Toujours drôles les charlatans de place publique, toujours pittoresque cette foule qu’ils attirent, surtout lorsque, composée d’hommes, de femmes, de jeunes filles aussi crédules qu’ils sont ignorants, l’on voit, à l’appel du charlatan, le désir naître, l’espoir surgir, la souffrance se bercer de consolantes illusions, et toutes les physionomies naïvement attentives refléter comme une onde transparente les brillantes images, les serments terribles, les saintes garanties, les promesses fleuries que leur prodigue un orateur non moins ignorant, presque aussi crédule qu’ils le sont eux-mêmes. Son affaire, à cet orateur-là, ce n’est pas tant de tromper comme c’est de vendre, et, mu par ce naturel et pressant motif, il se trouve que son éloquence est toujours aisée, vraie, vivante, appropriée au pays, à l’endroit, au quartier, aux gens, non moins amusante à observer qu’elle est merveilleuse pour convaincre ceux à qui elle s’adresse.

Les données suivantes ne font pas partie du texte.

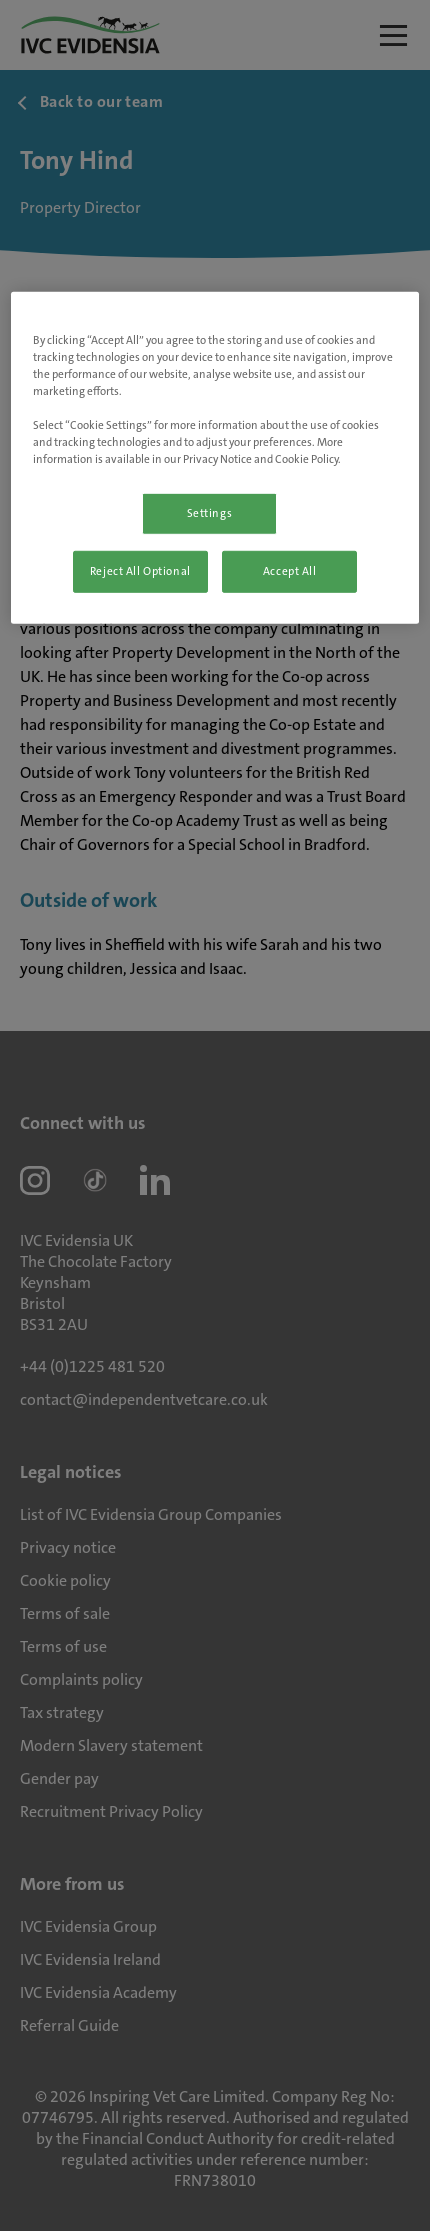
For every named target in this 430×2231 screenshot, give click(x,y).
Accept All (290, 571)
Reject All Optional (140, 571)
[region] (215, 457)
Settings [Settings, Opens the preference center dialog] (210, 513)
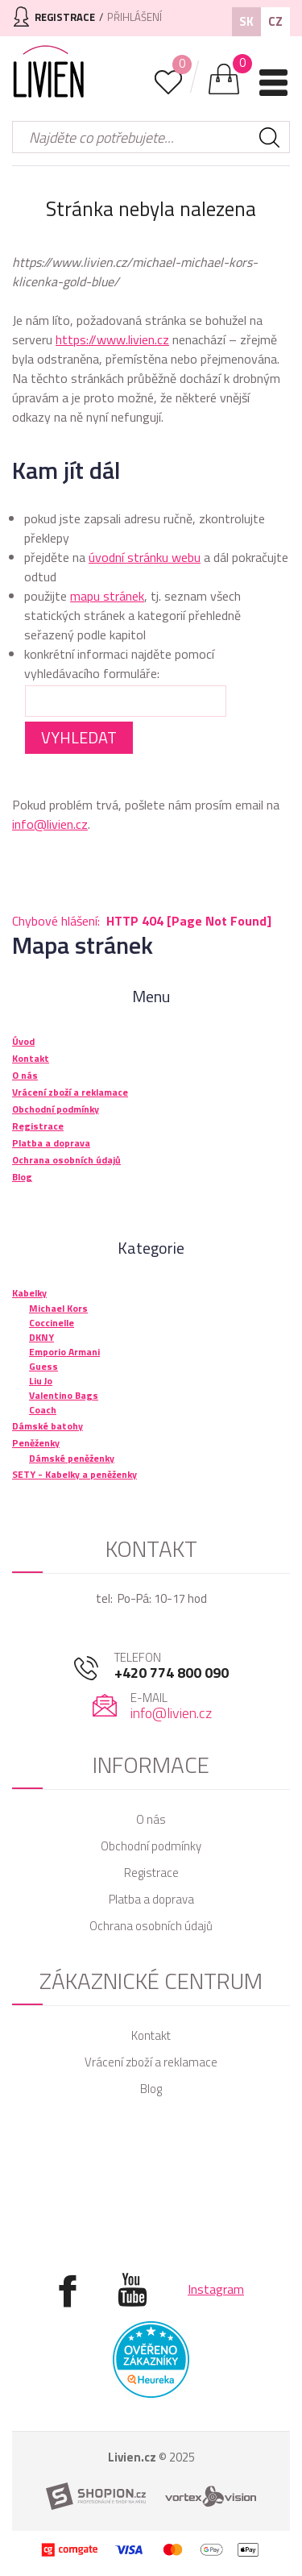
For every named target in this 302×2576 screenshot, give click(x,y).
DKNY (41, 1337)
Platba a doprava (151, 1899)
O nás (151, 1819)
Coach (42, 1409)
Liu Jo (40, 1380)
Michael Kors (58, 1308)
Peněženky (36, 1442)
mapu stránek (107, 596)
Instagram (216, 2289)
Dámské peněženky (71, 1458)
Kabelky (29, 1292)
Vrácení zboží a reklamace (151, 2062)
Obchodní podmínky (151, 1846)
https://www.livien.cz (112, 339)
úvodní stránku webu (145, 557)
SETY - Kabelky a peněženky (74, 1474)
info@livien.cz (50, 824)
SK (246, 21)
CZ (275, 21)
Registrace (151, 1872)
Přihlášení (134, 17)
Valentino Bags (63, 1395)
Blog (151, 2088)
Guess (43, 1366)
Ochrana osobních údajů (151, 1925)
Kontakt (151, 2035)
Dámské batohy (47, 1426)
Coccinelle (51, 1322)
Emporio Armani (64, 1351)
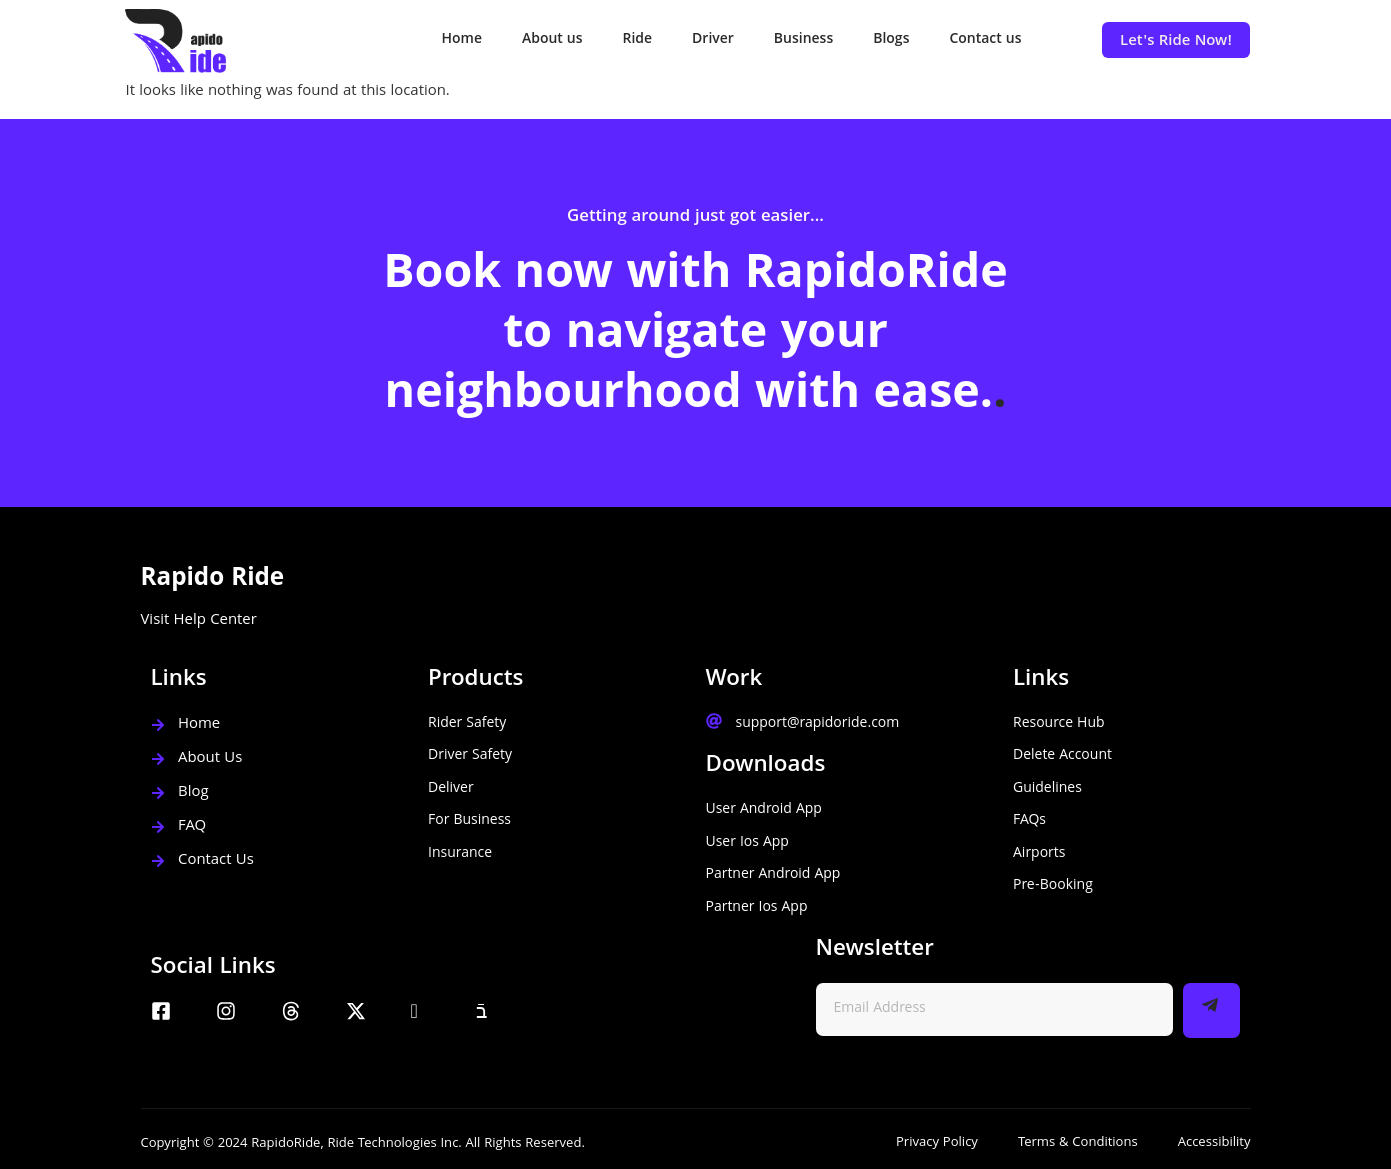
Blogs (891, 40)
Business (803, 40)
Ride (638, 40)
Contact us (985, 40)
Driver (713, 40)
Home (462, 40)
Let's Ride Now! (1176, 42)
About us (552, 40)
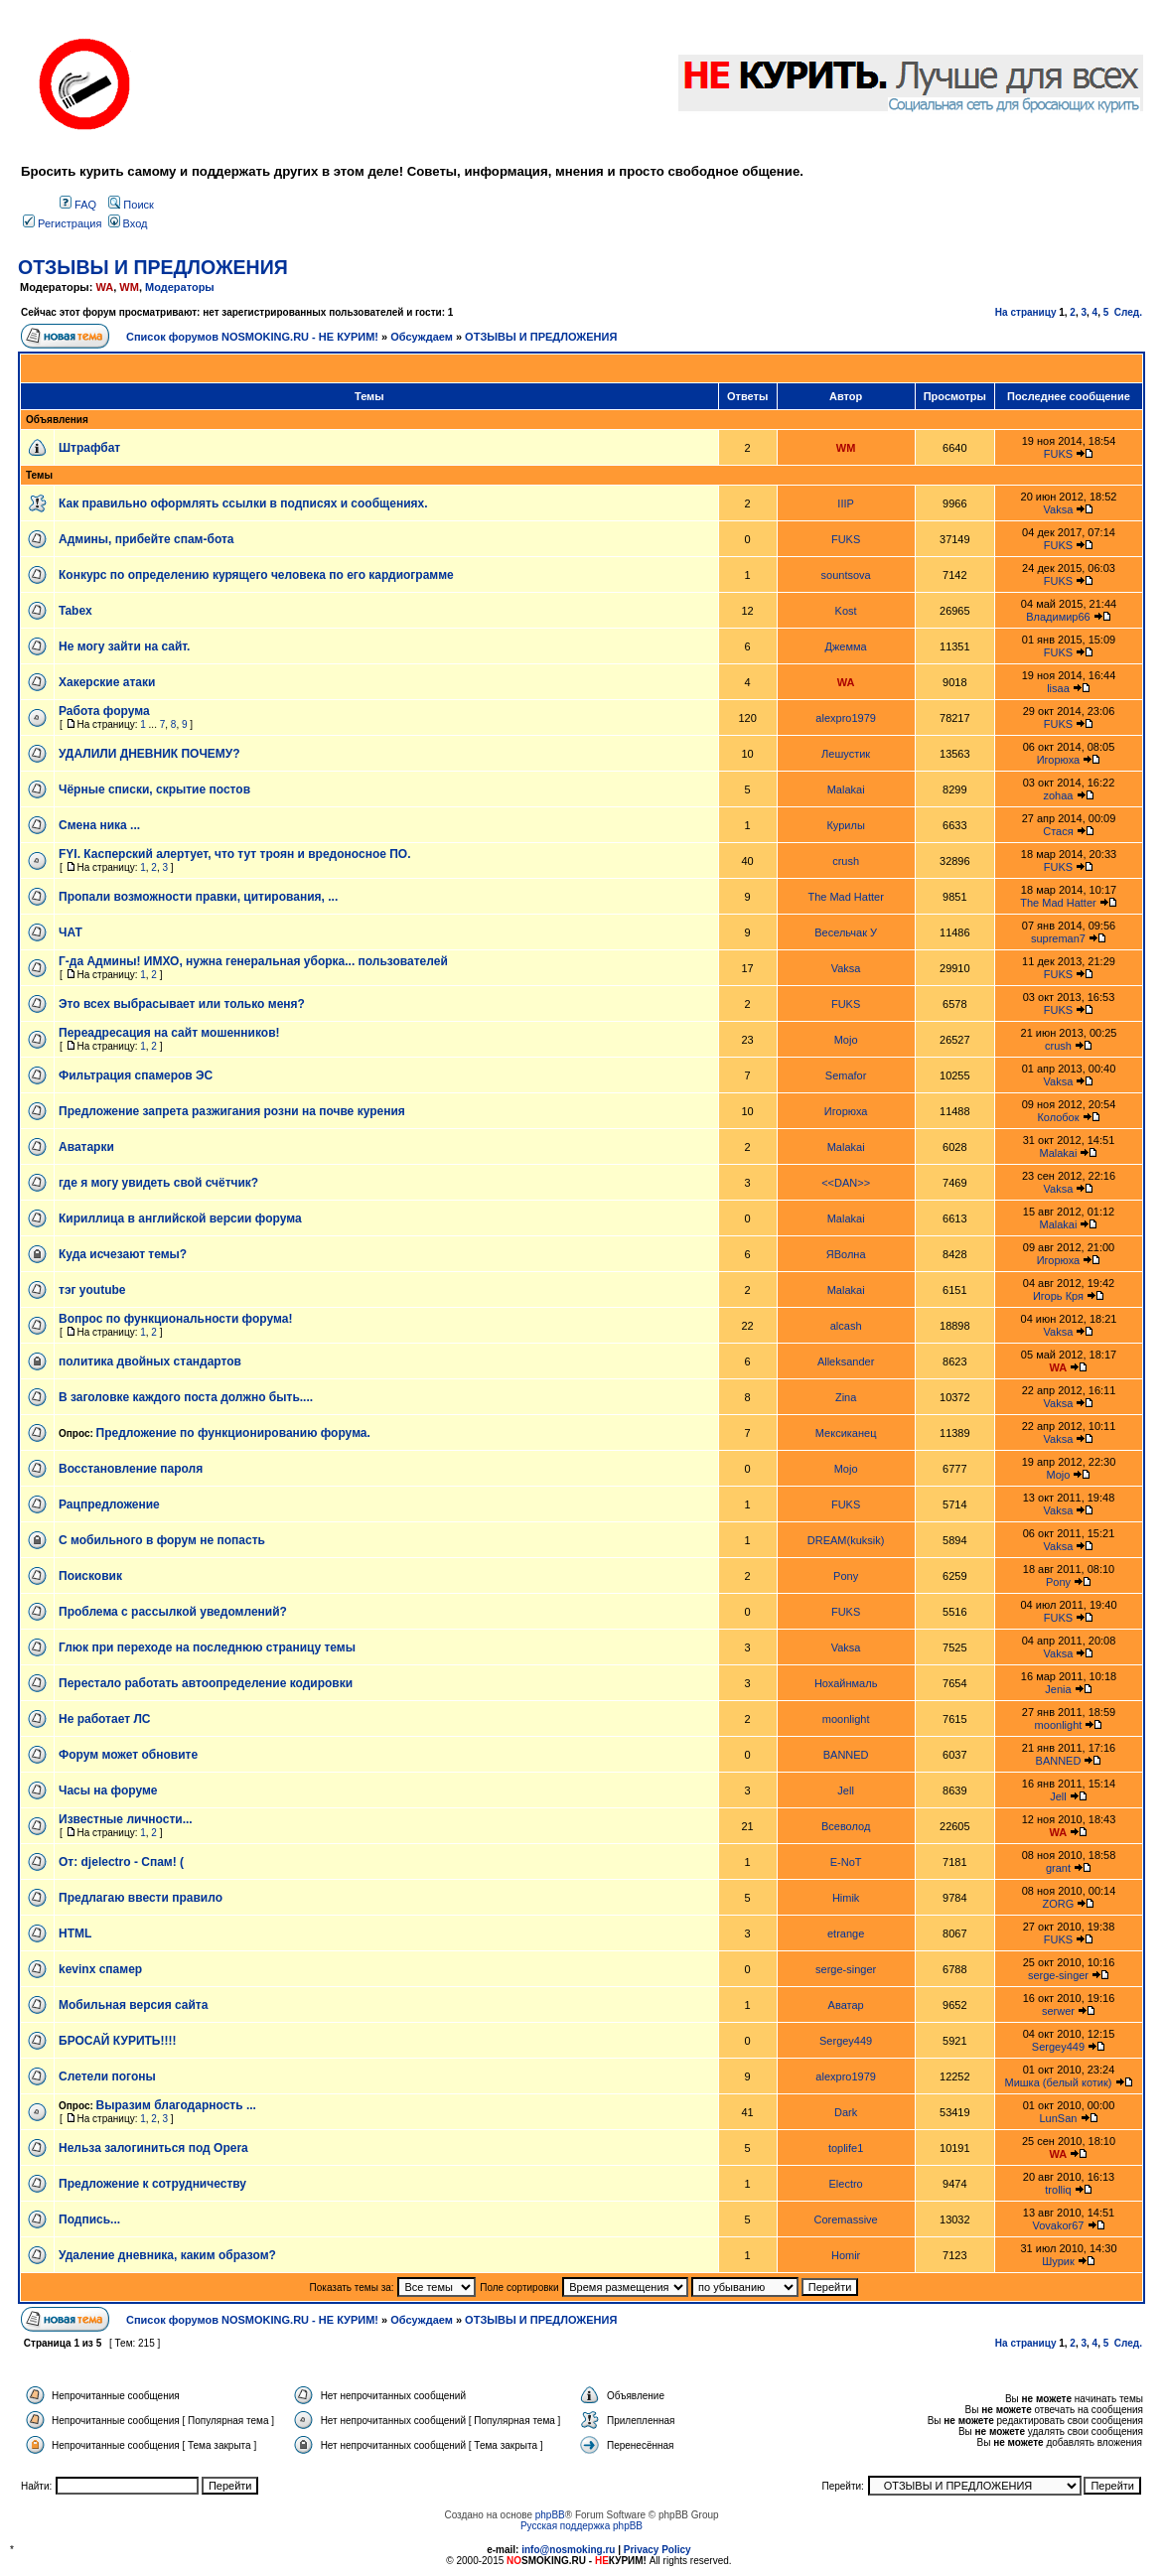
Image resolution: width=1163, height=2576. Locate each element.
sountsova (846, 575)
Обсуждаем (421, 337)
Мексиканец (846, 1433)
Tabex (75, 611)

Il s’agit de nous remettre en route, mais, objets nous-mêmes de la curiosité populaire, la foule grossit devant nous, les gamins accourent, et c’est à ne plus pouvoir passer. Dans cette extrémité, M. Töpffer fait un par flanc gauche soudain, pousse vers la plage et y ensable toute sa colonne. Cette manœuvre réussit. Pendant que les Onégliens en sont encore à conjecturer sur la chose, nous voilà filant le long du rivage sur San Remo, où nous arrivons de nuit.

À San Remo, l’hôtesse est couchée, ou du moins se couchant, car elle se présente à nous en peignoir et les cheveux épars. C’est une grande et gracieuse personne parfaitement étrangère aux choses de son auberge. « Je voudrais, madame, lui dit M. Töpffer, traiter des conditions. — Faites-les vous-même, monsieur, » répond la belle indolente ; puis, s’adressant à ses gens : « Vous autres, soignez bien ces étrangers. » Elle bâille en achevant ces mots, et s’en retourne dormir.

Cet hôtel du reste est remarquable. Au bas de l’escalier, un grand Goliath de carabinier royal peint sur la muraille déconcerte les arrivants et fait peur aux vues basses. Mais sur le derrière de la maison, en face de l’issue qui est de ce côté, un grand factionnaire royal, et pas peint celui-là, vous couche en joue dès que vous paraissez sur le seuil. C’est d’autant plus gênant qu’il y a lieu, qu’il y a nécessité, urgence même de passer par là… À chaque fois donc : Ami ! faut-il crier bien vite, et voilà toute la ville dans le secret de nos démarches les plus intimes.